**Excerpt provided**.
The cost of staying overnight in Glasgow grew by more than 3.5 times the national average last year, while Edinburgh remained largely static, according to PwC’s latest UK Hotels Forecast Update.
Over the year to December Glasgow’s hotel sector was the fastest growing in the UK when measured by average daily revenue (ADR), with its 6.1% growth to £76.52 well ahead of the national average of 1.7%
Scotland’s largest city saw a huge 10.5% increase in the number of rooms on offer in the year to January 2019 as investors responded to an increased appetite from business and leisure travellers. As of January, there are 11,672 rooms available in Glasgow.
Occupancy rates in Glasgow slipped 1.7% to 80.7%, largely due to the opening of almost 1,000 new rooms, while the key Revenue Per Available Room (RevPAR) metric grew by 4.4% to £61.77, marking a successful year for hoteliers in the city, though growth has slowed from the 5.2% seen in 2017.

**Exercise prompt**.
Carry on the article on Glasgow's hotel growth from where it ends. The lines below have no connection to the text about Glasgow's hotel sector.

**The data**.
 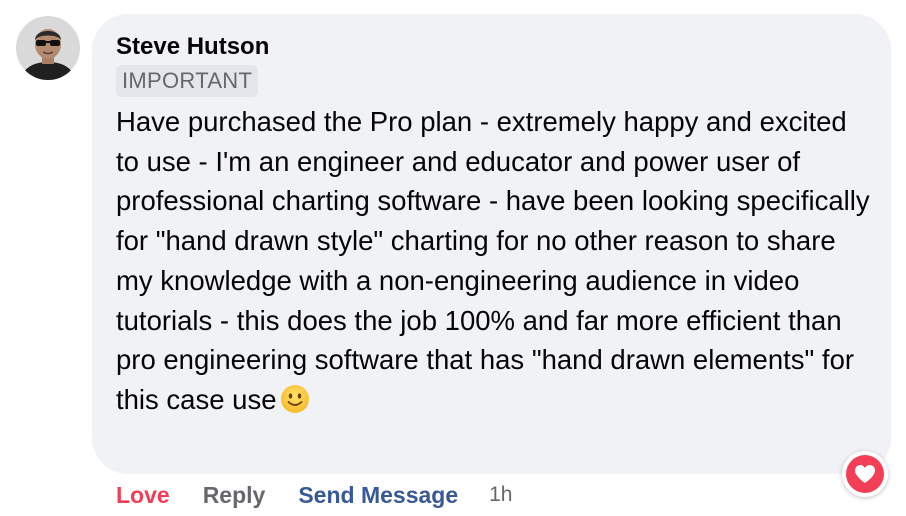 I want to click on love-button: Love, so click(x=143, y=496).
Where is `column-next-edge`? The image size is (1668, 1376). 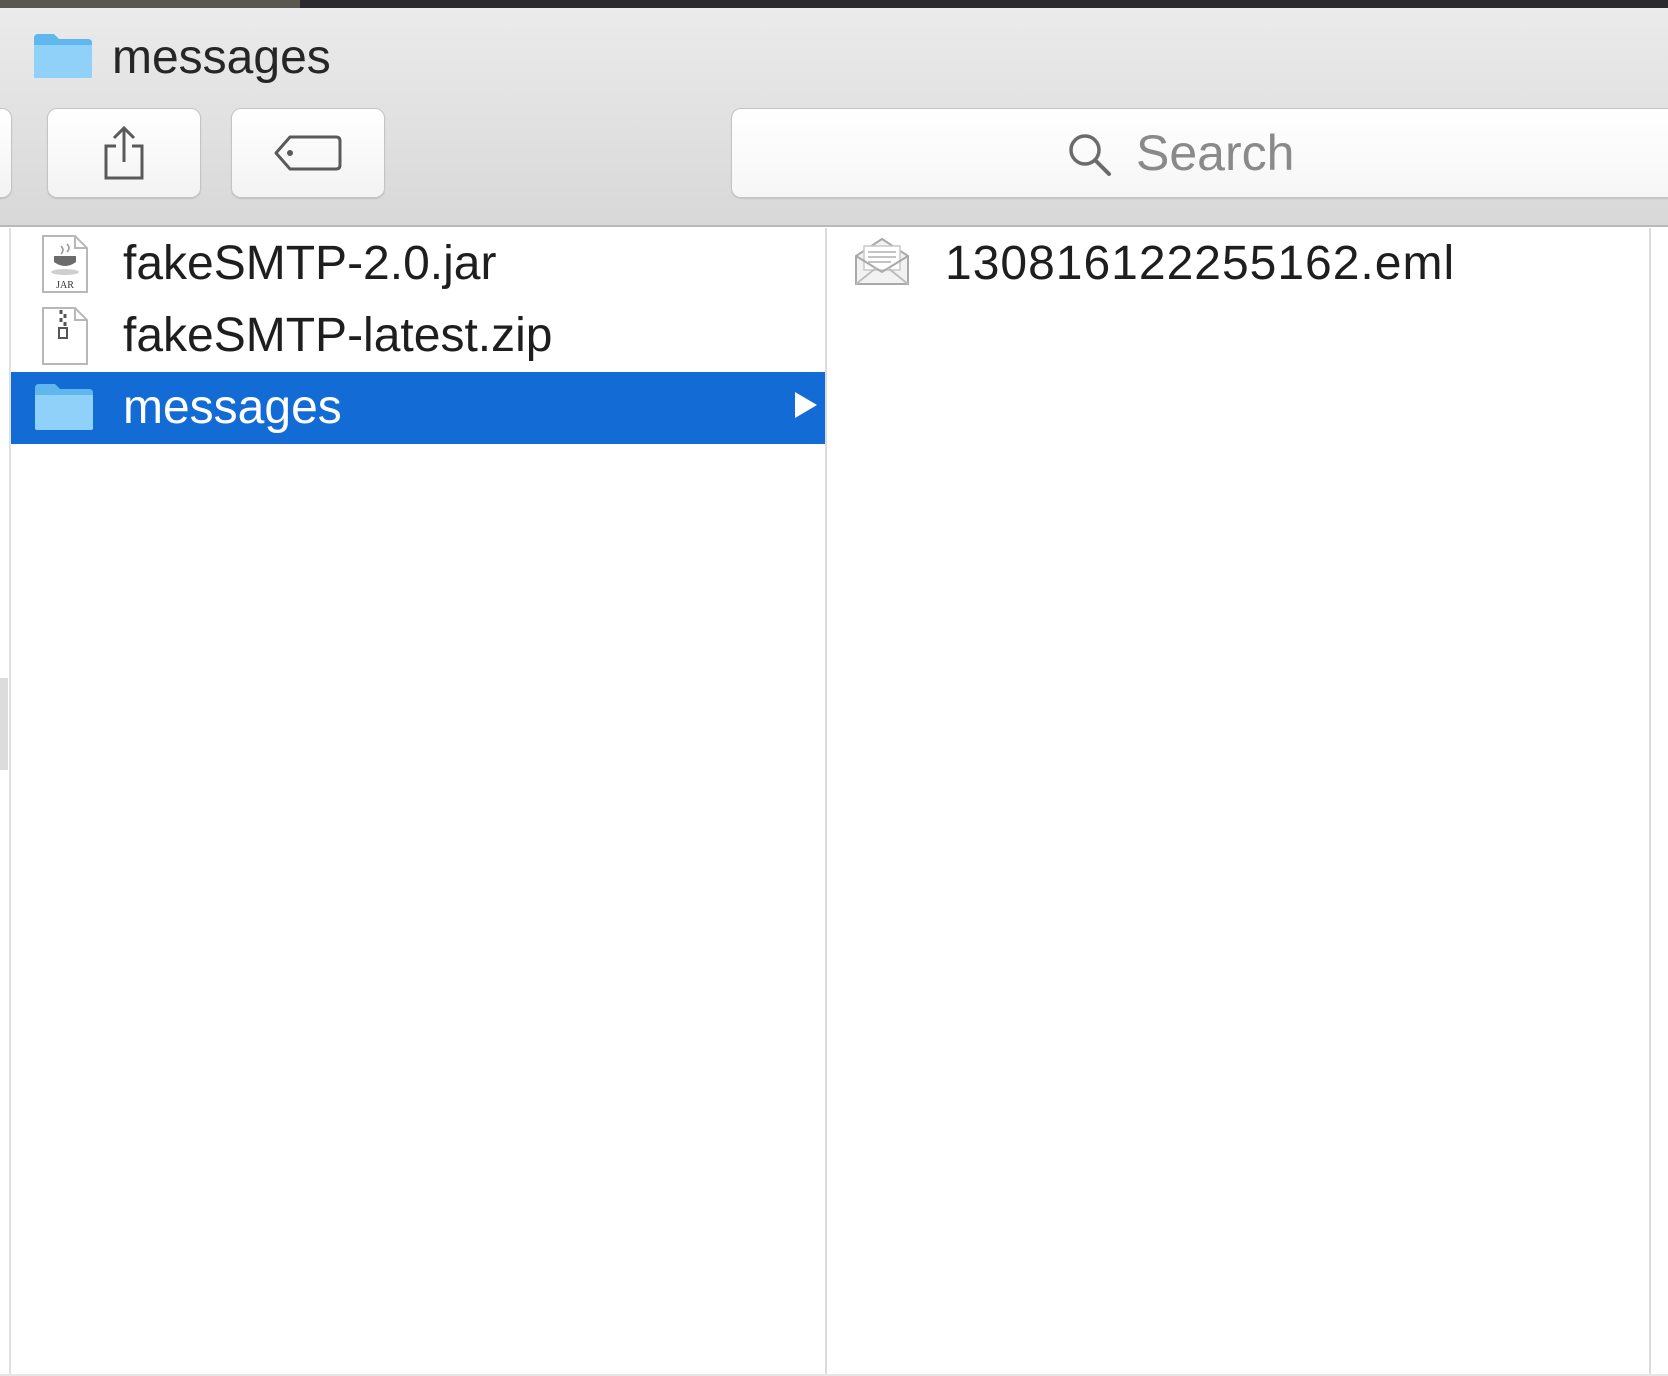 column-next-edge is located at coordinates (1660, 802).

**Answer section**.
Edinburgh remained the most expensive place to spend the night in the UK outside of London, at £103.72, up 0.5% from the previous period. A reduction in occupancy rate however, to 82.9% from 83.6%, meant that RevPAR slid by 0.3% to £86.04. This follows +12.4% RevPAR growth in 2017.
Edinburgh hoteliers face further pressure from the Scottish Government’s proposed Transient Visitor Levy (TVL), which could add 2% or £2 to the cost per night of staying in the Capital. The measure has the support of councillors but requires legislation from the Scottish Parliament, which is not expected until next year.
Claire Reid, Head of Retail & Leisure for PwC in Scotland, commented:
“Edinburgh continues to enjoy the status of being the most in-demand city in the UK outside of London with an occupancy rate of 82.9%. While the key RevPAR metric may have fallen, Edinburgh’s hotel rooms remain the most expensive in any city behind London, which illustrates both the strength of the sector and the enduring appeal of our Capital City.
“This is reinforced when you consider that hotel operators in Edinburgh have been challenged more than anywhere else in Scotland by disruptive new accommodation offerings, and yet occupancy rate remains well above 80%.”
Edinburgh has seen almost 3,000 new rooms in the past five years and a further 2,000 are set to open this year and in 2020. New hotels to open this year include the Hyatt Regency (187 rooms), a Point A and a Yotel (280 rooms). In 2020 the Moxy Edinburgh Fountainbridge opens as well as the Voco Edinburgh (150 rooms).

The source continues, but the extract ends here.